The noise level is defined as the loudness perceived by the human ear. The loudness is commonly measured using a frequency filter that mimics the human hearing and then measuring the energy as root-mean-square (LAeq). Note that for a sine wave the RMS level is √2 × peak level. Another popular measure is the K-scale for which there are several plugins such as mzuther‘s, DPMP, and meterplugs.

Personally, I take a shortcut by not applying the filter and simply measuring the RMS level of noise samples. For this, I use the stats function from Sound Exchange. In practice this appears to be good enough. My typical indoor measurements are shown in the table below. The values in the table are expressed at decibels below digital full-scale.

Typical indoor levels
Level dBFS
noise -43 dBFS
quiet dialog -41 dBFS
normal dialog -31 dBFS
loud dialog -21 dBFS

With the quiet dialog level this close to the noise floor, we can’t amplify this dialog without also significantly amplifying the noise. As a first step we lower the noise floor in post using an audio editor such as Adobe Sound Booth. This usually reduce the noise by about 8 dB without causing significant distortion.

Reduced noise
Level dBFS
noise -51 dBFS
quiet dialog -41 dBFS
normal dialog -31 dBFS
loud dialog -21 dBFS

Dialog Normalization

The volume dial on AC-3 decoders controls the loudness of a normal dialog. The listener is thus able to reliably set the volume level of the dialogue no matter what program is playing. This does however require the audio to indicate the normal dialog level at which it is recorded. In AC-3 this is accomplished using the metadata tag “dialnorm” as described in the AC-3 specification §5.4.2.8 and §7.6. The decoder uses this parameter to automatically adjust the volume so that the dialog is always played at the same loudness.

Dialog loudness expresses how an average person perceives the volume of a dialog [DD1; DD2]. The film industry has long standardized the normal dialog level at -31 dBFS. The corresponding Sound Pressure Level (SPL) for most movie theaters is 85 dB.

At home we have a volume dial that selects the SPL for normal dialog.
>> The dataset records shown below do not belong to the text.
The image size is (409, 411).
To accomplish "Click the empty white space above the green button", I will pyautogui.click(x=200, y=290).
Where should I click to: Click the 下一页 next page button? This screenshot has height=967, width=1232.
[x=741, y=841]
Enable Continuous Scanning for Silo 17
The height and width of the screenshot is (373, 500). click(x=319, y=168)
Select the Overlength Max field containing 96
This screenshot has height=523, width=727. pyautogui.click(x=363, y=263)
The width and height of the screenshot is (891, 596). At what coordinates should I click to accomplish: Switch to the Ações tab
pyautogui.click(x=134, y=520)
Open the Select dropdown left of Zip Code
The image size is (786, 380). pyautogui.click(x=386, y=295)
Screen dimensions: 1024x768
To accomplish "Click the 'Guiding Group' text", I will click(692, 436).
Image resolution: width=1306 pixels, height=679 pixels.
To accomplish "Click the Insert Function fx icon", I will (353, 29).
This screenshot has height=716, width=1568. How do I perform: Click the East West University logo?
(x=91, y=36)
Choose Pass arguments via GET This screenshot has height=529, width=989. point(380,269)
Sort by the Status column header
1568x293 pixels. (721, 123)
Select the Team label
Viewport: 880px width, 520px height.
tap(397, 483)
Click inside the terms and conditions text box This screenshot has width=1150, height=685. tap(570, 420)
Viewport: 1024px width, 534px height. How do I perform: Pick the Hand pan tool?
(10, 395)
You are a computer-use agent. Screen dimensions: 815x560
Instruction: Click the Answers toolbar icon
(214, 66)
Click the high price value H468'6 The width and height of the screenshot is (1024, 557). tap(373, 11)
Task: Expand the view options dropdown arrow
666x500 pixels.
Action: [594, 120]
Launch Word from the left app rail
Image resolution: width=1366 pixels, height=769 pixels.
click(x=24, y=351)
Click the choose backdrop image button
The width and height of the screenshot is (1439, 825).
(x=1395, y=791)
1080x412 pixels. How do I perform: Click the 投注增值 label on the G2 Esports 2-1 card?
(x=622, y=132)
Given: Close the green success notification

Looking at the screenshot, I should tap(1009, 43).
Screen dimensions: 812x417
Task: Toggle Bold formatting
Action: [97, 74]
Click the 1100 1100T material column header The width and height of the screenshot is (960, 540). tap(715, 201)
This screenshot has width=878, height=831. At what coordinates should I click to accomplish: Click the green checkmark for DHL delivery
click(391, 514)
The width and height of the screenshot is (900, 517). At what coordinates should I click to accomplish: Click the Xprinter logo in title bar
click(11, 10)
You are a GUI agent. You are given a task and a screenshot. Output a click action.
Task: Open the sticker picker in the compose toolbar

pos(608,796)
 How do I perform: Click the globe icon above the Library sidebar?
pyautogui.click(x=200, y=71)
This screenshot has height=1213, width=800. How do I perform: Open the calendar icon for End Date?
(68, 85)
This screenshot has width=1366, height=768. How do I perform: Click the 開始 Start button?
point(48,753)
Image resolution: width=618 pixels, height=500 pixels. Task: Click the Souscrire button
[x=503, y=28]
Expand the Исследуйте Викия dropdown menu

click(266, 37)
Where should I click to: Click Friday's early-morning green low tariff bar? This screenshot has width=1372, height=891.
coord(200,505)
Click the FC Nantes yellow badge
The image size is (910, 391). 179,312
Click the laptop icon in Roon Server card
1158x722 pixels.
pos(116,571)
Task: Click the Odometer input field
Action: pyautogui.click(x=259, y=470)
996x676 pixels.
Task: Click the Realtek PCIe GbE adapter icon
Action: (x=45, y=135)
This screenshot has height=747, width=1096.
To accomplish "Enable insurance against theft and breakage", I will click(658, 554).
Assuming the volume dial is set to a sound pressure level of 67 dB for normal dialog. When this decoder plays a stream with a normal dialog level of -31 dBFS, it will adjust the amplifier gain so that 0 dBFS ≡ 98 dB, what causes the normal dialog to reproduce at -31 dBFS ≡ 67 dB. If the listener switches to another program with a normal dialog at -25 dBFS, the amplifier gain will be reduced so that 0 dBFS ≡ 92 dB, and the normal dialog stays at a 67 dB.

Dynamic Range Compression

The sound from camcorders often has an undesirable large dynamic range. On one end, there may be people whispering in the distance, while on the other end we may have the videographer holding the camcorder. The difference between these loudness levels in called dynamic range. We can reduce the dynamic range by both amplifying the quiet sounds and attenuating the loud sounds. Note that to successfully boost the quiet sounds, it is essential that they are well above the noise floor.

With AC-3 we can adjust the gain using the metadata tag “dynrng” as described in §7.7 of the AC-3 specification. The AC-3 encoder generates these tags based on the loudness combined with a compression profile. All standard profiles have a null-band that is centered around the normal dialog level. Loudness levels within this null-band are left intact. For the film compression profile at a normal dialog level of -31 dBFS, the transfer function can be visualized as shown below.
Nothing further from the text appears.